# Underside Cover Tear



## Irishcampers (Jun 27, 2008)

On our way home from Florida, we discovered the underside cover had ripped off and was dragging on the ground (not exactly a great sight on I-95, three states from home).




































For lack of better options, we cut away the damaged/dragging portion. The new opening left exposed wires. We had clothesline with us that we used to tie the wires up to the frame. If we hadn't of done this, there would not have been any way for us to continue home that day (well, without losing all the wiring). We stopped frequently on ride home to ensure that it didn't rip any further. The rest of the cover held.

Has anyone else had this issue? We do not recall hitting anything before it ripped off. I've made an appointment with the dealer for repair. Any idea about what this will cost us to fix?


----------



## CamperAndy (Aug 26, 2004)

More then it is worth.

You can go to a sign shop (think political and yard sale signs) and buy what you need. Then just screw it up to the frame.


----------



## CA-NYCamper (Mar 30, 2009)

Yes - Andy is right (not the first time ;-) ).

If you have to splice a free hanging section, use a thin 1x3 on the TT side (not facing the road) to screw each side of the splice into. You can also use Gorilla Tape to seal up the gap in the splice on the underside.

Use washers and non-corrosive self tapping screws to get the new underbelly up to the frame (if they need to be replaced).

Not something I would pay a dealer to do unless they were replacing the whole thing for you and it is an insurance claim.


----------



## Irishcampers (Jun 27, 2008)

I would not have thought about doing that myself. Thanks for the advice. I'll look into it.


----------



## BoaterDan (Jul 1, 2005)

Irishcampers said:


> For lack of better options, we cut away the damaged/dragging portion.


WHAT?! You go camping without duct tape? It's a travesty!!


----------



## Irishcampers (Jun 27, 2008)

BoaterDan said:


> For lack of better options, we cut away the damaged/dragging portion.


WHAT?! You go camping without duct tape? It's a travesty!!
[/quote]

Tried the duct tape. It didn't hold by the next exit.


----------



## Joe/GA (Aug 14, 2009)

A roll of gorilla tape always travels with me! It's great stuff.


----------

# Listed records
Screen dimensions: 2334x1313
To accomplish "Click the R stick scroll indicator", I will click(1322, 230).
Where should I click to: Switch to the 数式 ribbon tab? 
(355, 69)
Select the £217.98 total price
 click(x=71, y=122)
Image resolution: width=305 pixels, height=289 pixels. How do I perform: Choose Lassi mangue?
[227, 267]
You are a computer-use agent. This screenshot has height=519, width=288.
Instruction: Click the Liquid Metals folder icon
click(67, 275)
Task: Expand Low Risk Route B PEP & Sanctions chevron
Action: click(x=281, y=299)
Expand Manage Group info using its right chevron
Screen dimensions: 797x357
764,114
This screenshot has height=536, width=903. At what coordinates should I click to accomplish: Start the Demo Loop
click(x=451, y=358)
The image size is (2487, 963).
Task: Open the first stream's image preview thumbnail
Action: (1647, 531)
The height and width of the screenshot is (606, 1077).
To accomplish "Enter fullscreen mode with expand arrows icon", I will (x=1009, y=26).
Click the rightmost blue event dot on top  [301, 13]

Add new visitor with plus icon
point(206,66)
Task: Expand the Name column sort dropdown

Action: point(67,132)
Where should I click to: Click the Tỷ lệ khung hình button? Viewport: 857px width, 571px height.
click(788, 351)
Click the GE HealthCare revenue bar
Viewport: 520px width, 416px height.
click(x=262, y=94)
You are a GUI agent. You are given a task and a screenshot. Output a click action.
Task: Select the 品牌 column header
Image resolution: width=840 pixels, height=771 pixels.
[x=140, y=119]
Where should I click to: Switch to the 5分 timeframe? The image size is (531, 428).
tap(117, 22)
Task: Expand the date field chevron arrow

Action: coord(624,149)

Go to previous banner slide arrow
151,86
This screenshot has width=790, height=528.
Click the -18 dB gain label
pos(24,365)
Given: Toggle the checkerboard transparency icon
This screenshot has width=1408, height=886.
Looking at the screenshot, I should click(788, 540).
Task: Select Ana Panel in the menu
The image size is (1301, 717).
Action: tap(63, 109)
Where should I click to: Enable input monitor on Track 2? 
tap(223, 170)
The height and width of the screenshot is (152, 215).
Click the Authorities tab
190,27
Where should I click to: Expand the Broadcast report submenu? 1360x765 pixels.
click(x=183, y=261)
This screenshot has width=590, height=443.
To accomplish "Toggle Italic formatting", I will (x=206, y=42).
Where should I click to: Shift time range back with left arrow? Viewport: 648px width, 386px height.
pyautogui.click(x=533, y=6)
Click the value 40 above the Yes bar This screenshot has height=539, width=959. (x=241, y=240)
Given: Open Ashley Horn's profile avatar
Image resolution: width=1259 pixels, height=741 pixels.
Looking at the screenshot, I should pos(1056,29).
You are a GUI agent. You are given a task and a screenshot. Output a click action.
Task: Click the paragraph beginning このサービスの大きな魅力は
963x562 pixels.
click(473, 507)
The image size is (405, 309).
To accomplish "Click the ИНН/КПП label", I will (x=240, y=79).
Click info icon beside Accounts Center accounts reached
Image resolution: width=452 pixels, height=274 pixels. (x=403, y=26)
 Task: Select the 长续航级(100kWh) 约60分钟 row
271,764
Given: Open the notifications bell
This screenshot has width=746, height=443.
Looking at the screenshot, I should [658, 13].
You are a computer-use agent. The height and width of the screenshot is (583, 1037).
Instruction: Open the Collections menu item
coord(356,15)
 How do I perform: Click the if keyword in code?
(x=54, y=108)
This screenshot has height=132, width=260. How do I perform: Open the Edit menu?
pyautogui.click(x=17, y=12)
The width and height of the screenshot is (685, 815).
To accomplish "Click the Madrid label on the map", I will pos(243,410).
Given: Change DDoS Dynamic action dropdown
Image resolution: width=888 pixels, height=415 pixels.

# Directions
a. From the underside cover thread, copy the passage starting at "## CA-NYCamper (Mar" and ending at "to be replaced).".
b. List each username that posts in the underside cover thread, naming each one once.
c. Summarize the underside cover thread in two sentences.
Answer using only the underside cover thread, not the data.

# Exercise solutions
a.
## CA-NYCamper (Mar 30, 2009)

Yes - Andy is right (not the first time ;-) ).

If you have to splice a free hanging section, use a thin 1x3 on the TT side (not facing the road) to screw each side of the splice into. You can also use Gorilla Tape to seal up the gap in the splice on the underside.

Use washers and non-corrosive self tapping screws to get the new underbelly up to the frame (if they need to be replaced).

b.
Irishcampers
CamperAndy
CA-NYCamper
BoaterDan
Joe/GA

c. While driving home from Florida on I-95, a camper found the underside cover ripped off and dragging, so they cut away the damaged portion, tied the exposed wires to the frame with clothesline, and asked what a dealer repair would cost. Replies called a dealer repair more than it is worth and suggested screwing sign-shop material to the frame or splicing with a thin 1x3 and Gorilla Tape, and the original poster added that duct tape had not held past the next exit.